Bill Keller begins his op-ed exercise of "Salvaging Obama" by modestly noting that "It’s not that I want the president to think small ... [but] this is a time to revive the best features of a stalled presidency, not to launch grand new initiatives." Hence on domestic matters, in which Congress would be involved (egads!), he proceeds to advise some little stuff: a little fiscal deal, maybe, and perhaps a little more wedging in the politics of immigration reform.
At the end of Keller's op-ed, however, reality seems to bite; thereupon he radically revises his counsel of small stuff and drops what seems to me a massive new initiative:
It may well be that--despite the evident voter unhappiness with Washington gridlock--Congress will continue to be unmovable. In which case...
Nationalize the midterm elections.
... [Obama] should miss no opportunity to portray the 2014 elections not as 435 House contests and 33 Senate races, but as a national referendum on our government dysfunction.
That's huge, is it not? To hold not so much congressional midterms, but a national referendum on what should only euphemistically be called "government dysfunction"?

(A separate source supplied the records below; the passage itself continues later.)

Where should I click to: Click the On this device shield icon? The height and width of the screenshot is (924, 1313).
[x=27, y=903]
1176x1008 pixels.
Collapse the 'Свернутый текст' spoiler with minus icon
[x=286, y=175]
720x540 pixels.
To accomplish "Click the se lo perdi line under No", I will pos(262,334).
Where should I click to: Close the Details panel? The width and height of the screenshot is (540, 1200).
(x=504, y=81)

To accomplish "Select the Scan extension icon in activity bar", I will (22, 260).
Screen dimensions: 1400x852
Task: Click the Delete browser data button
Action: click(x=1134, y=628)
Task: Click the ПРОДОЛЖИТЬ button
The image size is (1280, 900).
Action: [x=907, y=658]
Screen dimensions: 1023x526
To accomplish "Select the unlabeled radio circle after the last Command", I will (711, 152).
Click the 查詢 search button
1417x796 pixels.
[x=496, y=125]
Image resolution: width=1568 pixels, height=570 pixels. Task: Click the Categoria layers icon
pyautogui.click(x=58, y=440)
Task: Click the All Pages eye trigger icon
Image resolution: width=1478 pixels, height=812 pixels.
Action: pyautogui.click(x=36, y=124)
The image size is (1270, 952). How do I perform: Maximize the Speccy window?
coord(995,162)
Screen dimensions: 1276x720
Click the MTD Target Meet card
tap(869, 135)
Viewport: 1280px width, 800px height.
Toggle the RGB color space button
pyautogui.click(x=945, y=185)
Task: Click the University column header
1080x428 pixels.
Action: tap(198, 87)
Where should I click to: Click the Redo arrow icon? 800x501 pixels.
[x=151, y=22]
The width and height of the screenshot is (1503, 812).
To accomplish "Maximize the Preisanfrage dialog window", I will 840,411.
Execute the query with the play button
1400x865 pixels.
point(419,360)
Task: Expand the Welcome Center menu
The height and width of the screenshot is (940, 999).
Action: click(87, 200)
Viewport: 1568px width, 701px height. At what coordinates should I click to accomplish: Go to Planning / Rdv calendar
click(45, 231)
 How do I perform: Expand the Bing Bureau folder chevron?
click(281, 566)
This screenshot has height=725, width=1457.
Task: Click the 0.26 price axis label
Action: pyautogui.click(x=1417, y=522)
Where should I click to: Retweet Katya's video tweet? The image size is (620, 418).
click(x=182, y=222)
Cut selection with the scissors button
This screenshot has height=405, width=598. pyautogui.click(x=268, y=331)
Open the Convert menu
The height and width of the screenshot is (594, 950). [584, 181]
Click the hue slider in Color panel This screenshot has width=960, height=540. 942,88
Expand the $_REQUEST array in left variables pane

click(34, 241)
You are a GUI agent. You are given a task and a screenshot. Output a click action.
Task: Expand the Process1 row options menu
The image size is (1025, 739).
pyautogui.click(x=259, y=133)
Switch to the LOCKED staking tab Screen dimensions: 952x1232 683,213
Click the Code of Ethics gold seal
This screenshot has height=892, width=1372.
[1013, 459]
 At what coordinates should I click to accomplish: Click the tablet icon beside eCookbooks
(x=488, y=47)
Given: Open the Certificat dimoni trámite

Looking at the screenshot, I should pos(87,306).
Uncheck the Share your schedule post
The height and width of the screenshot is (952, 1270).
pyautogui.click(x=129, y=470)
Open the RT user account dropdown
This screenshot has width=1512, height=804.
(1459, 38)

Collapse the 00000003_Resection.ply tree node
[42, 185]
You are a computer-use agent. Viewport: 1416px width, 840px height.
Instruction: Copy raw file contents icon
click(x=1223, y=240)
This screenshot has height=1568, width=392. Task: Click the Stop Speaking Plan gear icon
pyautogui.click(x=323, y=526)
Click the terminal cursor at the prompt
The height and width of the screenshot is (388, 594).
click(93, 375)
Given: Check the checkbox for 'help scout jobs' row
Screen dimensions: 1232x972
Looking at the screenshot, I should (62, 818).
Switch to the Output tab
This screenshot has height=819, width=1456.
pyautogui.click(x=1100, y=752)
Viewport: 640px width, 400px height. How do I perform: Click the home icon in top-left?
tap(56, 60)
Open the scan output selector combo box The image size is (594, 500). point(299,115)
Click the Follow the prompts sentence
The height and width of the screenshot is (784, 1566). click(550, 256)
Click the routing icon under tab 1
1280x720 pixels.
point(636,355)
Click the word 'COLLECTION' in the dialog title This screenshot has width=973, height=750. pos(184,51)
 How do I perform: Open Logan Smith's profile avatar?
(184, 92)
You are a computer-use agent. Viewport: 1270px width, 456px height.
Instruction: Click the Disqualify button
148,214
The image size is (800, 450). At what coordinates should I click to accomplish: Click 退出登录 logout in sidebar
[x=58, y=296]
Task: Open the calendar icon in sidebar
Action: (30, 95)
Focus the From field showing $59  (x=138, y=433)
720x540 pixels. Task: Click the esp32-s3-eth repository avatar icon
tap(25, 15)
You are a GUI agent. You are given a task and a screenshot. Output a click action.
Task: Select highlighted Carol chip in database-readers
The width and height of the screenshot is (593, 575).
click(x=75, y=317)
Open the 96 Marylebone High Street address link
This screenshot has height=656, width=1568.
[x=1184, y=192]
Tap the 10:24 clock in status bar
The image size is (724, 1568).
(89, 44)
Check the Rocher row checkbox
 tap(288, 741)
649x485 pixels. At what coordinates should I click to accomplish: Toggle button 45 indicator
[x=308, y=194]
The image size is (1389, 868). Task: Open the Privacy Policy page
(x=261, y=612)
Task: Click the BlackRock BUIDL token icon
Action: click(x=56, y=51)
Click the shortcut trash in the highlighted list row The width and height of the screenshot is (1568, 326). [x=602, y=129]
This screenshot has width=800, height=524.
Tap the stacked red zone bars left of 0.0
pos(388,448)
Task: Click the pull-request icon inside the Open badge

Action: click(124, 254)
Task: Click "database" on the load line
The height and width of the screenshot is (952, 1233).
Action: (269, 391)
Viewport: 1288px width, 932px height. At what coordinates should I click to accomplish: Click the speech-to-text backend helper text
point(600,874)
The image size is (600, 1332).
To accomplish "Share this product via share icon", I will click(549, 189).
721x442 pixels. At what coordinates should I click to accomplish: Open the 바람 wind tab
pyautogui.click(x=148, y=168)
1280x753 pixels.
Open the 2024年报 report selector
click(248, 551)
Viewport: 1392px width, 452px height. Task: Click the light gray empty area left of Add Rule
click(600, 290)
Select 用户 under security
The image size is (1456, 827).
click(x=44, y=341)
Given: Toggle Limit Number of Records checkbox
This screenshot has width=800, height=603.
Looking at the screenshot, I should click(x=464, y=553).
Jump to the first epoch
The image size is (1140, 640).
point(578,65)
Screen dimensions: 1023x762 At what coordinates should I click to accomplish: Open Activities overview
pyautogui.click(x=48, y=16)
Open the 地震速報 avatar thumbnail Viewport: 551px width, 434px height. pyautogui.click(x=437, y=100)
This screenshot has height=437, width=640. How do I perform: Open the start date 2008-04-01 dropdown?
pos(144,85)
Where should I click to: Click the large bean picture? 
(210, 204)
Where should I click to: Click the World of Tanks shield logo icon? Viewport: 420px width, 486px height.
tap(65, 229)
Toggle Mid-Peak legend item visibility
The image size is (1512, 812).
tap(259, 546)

We passed dysfunction more than two years ago, in the summer of 2011, when Republicans first threatened to take us all down in a mammothly nihilistic tantrum. "Dysfunction" suggests that something is functioning--not well, not normally, but functioning nonetheless--yet American governance has come to mean a squalid consistency of official inaction interrupted only by gangbanging blasts of debilitating shutdowns and criminal extortion.
This isn't governance. It's a fucking street fight--albeit a trifle one-sided. When I see headlines like this one--"White House seeks Republican immigration help"--I wonder what sort of Stockholm-syndrome or Rob Ford crack the WH is smoking. It's seeking Republican what?
That said, Keller resides more comfortably in the WH camp than he acknowledges. He, too, wants to see if Congress is "movable." I see no reason to wait and see ... again. Indeed I have seen no reason all year. If President Obama wants to salvage his second term, he's got to go all offense, all the time, simple as that.